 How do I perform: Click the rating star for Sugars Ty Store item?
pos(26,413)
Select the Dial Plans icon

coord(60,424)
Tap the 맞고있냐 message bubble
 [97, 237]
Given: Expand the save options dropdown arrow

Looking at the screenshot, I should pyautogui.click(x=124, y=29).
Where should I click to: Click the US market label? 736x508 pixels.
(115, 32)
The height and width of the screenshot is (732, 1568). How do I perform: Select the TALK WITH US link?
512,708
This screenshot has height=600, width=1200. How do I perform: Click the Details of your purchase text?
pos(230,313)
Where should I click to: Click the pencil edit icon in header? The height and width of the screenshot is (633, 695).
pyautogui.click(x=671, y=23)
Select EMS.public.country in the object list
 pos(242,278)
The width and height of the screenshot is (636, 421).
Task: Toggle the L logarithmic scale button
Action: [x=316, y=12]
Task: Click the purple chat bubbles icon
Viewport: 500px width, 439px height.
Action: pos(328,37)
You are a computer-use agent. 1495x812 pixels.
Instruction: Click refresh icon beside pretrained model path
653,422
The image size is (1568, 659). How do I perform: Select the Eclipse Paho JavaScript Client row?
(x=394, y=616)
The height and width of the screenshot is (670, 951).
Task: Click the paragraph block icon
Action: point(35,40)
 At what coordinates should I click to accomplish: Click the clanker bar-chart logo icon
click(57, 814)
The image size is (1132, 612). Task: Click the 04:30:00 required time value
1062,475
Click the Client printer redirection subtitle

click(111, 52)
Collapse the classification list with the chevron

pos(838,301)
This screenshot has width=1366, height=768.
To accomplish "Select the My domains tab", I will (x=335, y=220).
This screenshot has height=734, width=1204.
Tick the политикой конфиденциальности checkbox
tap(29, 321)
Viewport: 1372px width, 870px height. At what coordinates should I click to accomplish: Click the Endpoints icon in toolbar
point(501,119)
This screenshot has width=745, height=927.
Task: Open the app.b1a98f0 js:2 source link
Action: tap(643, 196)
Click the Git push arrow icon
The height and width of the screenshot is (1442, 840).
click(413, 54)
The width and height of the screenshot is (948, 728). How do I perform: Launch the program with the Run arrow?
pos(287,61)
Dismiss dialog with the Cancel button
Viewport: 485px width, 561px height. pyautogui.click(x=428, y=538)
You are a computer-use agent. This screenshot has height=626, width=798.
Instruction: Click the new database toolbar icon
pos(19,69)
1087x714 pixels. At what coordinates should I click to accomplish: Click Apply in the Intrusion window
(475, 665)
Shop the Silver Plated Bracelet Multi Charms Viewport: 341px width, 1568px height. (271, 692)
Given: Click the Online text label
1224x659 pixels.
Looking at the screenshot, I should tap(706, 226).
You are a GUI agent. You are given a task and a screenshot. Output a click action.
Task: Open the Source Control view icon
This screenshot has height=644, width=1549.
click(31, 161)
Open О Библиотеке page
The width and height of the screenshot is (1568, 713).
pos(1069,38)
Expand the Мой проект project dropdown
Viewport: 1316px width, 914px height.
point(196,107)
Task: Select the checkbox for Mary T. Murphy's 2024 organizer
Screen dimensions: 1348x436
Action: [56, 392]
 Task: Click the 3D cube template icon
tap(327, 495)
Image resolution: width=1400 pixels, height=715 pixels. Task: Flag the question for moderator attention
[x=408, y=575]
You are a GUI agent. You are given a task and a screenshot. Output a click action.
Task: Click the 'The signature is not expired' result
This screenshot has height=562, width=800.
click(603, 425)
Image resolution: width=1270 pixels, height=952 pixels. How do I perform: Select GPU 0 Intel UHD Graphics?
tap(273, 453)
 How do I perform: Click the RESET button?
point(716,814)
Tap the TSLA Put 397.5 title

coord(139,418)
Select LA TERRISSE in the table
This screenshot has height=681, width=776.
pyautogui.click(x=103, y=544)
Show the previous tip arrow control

────

(REQUIRED ACTION)
Read through the entries, then copy every line where the string "computer" is found.

(WRITTEN RESPONSE)
You are a computer-use agent. 1495x812 pixels.
You are a computer-use agent. This screenshot has height=626, width=798.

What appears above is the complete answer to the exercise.